Lebanon’s parliament on Monday elected Michel Aoun as president, a strong Hezbollah ally, ending a paralysing two-year standoff rooted in a broader rivalry between Tehran and Saudi Arabia.
The appointment of retired general Michel Aoun, 81, came after he gained the backing of the former Lebanese prime minister Saad al-Hariri, Riyadh’s preferred leader, and further edges the balance of power in the region towards Iran and its allies.
The Maronite Christian former general secured 83 votes in the 128-seat chamber when MPs convened at noon (1000 GMT) Monday for their 46th attempt to choose a head of state.
Aoun was elected after four rounds of voting during the session.

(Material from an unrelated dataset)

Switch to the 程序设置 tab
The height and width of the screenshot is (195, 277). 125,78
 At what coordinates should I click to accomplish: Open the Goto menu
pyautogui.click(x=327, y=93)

His candidacy was blocked by the rival, Sunni-dominated Future Movement until a deal was struck earlier this month.
It will reportedly see the Future Movement’s leader, Saad Hariri, become prime minister.
Addressing the parliament after the voting, Aoun described political stability as his top priority and said his government would deal with terrorism “preemptively and preventively” until it is uprooted.
Saudi Arabia had been vehemently opposed to Aoun’s nomination, fearing he will consolidate Iran’s influence on the brittle state, which has remained a vulnerable state since the end of its destructive civil war 25 years ago.
Lebanon has been without a head of state since Michel Suleiman stepped down at the end of his term in May 2014.